Latest Episode
10-03-2017
By Peter High, published on Forbes
Roger Martin has been a leading strategist and consultant for many years. He is consigliere to CEOs of many multi-billion dollar enterprises. He also spent a decade and a half as the dean of the Rotman School of Management in Toronto, a post he took as an act of patriotism in the hopes of creating Canada’s first world-class business school. (He achieved that goal.)
Martin is also a prolific author, having written numerous business best sellers such as Playing to Win: How Strategy Really Works (co-authored with P&G CEO A.G. Laffley), The Design of Business: Why Design Thinking is the Next Competitive Advantage, and Creating Great Choices: A Leader’s Guide to Integrative Thinking (co-authored with Rotman School Adjunct Professor, Jennifer Riel), which is his most recent book.
In this interview, he reflects on the future of social democracy, and posits that economic shifts have transpired that have altered the viability of the American Dream.
Peter High: Please describe the work you are doing with the Martin Prosperity Institute on the future of Democratic Capitalism.
Roger Martin: We are in the middle of a six-year project with the goal of answering the following mystery: Between 1776 and 1989, a period of a mere 213 years, the median family in the U.S. economy had a 95 percent probability of their income being higher, in real terms, than it was the year before. In those 213 years, they were two bad periods where this was not true. The first was the Long Depression in the late 1800s. People know less about that depression than the Great Depression, but it was equally bad. The second was the Great Depression, which began in 1929 and went for several years. Other than those periods, it was only the odd year or two where the median income did not increase. Additionally, up to 1989, the income of the top 1 percent dropped dramatically more than the median person’s income. That is American history up to 1989. Then, between 1989 and 2014, where we have the latest revised figures, median income was flat. 2014 was not higher than 1989.
There are two things to notice here. One, that is longer than any other time in American history, by far, and it is continuing. Two, in this period, the top 1 percent has done better than any time in American history. It is not even close, and it is accelerating. The mystery we are trying to solve is what changed about the American economy that makes the post 1989 period different from the period prior to 1989 whereby the median income person now has no expectation that their income is going up next year or the year after. Meanwhile, the top 1 percent’s incomes are getting better every year.

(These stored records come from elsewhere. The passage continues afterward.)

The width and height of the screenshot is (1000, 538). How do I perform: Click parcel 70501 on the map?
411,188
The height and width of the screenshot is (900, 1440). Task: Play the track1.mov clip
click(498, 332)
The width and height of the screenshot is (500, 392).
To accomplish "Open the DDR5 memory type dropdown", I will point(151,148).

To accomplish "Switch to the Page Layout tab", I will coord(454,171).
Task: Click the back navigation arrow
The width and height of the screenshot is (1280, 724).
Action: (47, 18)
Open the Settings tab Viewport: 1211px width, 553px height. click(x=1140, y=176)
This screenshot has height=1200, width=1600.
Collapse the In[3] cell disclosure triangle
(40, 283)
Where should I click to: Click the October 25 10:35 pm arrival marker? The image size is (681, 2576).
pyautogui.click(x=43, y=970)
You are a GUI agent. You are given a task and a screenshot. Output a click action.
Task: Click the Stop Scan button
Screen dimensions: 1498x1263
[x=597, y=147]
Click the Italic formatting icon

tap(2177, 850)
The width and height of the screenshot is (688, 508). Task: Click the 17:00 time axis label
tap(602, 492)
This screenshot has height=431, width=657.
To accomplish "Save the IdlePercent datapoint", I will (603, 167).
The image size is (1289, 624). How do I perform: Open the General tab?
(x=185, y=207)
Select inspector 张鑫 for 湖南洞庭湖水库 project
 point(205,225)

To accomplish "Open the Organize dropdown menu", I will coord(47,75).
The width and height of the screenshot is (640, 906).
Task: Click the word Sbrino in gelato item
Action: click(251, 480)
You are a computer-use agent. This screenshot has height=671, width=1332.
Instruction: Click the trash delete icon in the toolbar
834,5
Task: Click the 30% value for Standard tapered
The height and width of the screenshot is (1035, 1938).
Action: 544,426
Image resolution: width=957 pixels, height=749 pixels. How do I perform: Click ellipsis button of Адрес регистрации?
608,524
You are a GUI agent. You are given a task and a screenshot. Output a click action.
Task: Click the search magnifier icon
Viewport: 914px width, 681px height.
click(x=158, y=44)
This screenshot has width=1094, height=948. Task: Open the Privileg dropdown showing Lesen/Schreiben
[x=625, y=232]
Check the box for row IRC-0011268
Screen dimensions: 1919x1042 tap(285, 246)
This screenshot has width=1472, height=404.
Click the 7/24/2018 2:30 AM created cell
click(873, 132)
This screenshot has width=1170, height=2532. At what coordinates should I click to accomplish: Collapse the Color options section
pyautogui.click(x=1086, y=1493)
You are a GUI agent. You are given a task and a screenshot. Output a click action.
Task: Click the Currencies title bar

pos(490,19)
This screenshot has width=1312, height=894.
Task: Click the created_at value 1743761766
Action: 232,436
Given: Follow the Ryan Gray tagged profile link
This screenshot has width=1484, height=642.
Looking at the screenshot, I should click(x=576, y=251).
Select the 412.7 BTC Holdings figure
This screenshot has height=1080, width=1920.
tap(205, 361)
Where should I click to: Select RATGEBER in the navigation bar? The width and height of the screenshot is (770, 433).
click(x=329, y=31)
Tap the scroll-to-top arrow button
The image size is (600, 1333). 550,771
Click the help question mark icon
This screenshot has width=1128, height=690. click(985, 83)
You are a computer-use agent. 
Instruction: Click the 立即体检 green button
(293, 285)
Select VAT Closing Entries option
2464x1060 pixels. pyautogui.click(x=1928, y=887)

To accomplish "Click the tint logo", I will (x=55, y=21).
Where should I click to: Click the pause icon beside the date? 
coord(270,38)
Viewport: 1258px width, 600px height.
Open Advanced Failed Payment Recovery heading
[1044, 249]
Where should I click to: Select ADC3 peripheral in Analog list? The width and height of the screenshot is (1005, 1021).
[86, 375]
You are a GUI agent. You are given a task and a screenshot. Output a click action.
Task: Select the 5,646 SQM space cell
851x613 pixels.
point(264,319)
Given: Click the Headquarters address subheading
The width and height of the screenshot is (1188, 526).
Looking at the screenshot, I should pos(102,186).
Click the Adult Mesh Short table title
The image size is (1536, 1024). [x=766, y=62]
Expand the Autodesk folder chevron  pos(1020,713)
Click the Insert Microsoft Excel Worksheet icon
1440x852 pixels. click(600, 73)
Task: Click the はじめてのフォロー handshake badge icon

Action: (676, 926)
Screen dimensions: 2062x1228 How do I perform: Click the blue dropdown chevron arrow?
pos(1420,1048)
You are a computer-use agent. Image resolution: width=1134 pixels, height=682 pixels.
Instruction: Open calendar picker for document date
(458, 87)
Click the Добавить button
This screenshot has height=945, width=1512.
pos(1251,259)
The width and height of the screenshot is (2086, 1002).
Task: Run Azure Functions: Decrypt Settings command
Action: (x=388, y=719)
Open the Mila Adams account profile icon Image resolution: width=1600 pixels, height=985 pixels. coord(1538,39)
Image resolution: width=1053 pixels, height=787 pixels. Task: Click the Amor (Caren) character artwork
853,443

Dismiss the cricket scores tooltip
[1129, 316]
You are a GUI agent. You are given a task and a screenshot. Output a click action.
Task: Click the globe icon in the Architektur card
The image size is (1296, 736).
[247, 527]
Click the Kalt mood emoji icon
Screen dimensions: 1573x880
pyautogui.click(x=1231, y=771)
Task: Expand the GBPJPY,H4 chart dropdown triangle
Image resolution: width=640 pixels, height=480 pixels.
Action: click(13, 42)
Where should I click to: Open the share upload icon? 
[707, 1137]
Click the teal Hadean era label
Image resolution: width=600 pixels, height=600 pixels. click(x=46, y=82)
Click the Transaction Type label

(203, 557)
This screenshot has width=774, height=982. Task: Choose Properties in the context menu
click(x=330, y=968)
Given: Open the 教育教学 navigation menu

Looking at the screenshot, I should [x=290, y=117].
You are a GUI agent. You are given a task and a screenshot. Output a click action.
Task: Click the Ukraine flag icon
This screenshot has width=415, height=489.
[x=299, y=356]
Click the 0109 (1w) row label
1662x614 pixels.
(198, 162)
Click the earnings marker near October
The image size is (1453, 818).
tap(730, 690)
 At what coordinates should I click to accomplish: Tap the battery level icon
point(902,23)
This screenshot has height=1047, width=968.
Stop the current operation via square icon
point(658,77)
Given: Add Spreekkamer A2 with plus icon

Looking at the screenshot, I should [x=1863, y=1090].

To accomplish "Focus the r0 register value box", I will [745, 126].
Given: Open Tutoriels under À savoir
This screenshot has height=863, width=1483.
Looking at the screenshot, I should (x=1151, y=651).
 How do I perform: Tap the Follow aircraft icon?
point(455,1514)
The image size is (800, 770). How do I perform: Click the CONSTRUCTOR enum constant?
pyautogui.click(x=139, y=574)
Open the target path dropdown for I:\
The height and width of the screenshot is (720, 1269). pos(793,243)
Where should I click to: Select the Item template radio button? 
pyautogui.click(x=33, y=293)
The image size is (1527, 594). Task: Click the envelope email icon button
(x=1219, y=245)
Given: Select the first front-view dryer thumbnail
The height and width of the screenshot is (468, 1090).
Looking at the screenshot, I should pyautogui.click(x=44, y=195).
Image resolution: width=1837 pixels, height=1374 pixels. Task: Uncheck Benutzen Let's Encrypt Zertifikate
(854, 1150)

Why do I care about that? In Democratic Capitalism, the median income family is the swing voter. Unless the public vote’s for the status quo, you will have the government producing that negative result punted out. After the Great Depression, if we consider the industrialized democratic countries of that era, which was Europe and the U.S., virtually all of Europe went either communist, socialist, or fascist in response to that stagnation. The United States did not. In fact, the FDR administration took the country leftward, but still it was avowedly democratic capitalist. The reason that was politically plausible was the median family, the swing voter, could say, “At least we are all in this together. The rich are getting slammed super hard. We are getting slammed. The whole economy is getting slammed. Let’s try to work our way out of it together.” We do not have that condition anymore. The median family, if they are paying any attention, is saying “We are getting slammed and those guys couldn’t possibly be doing more awesome.”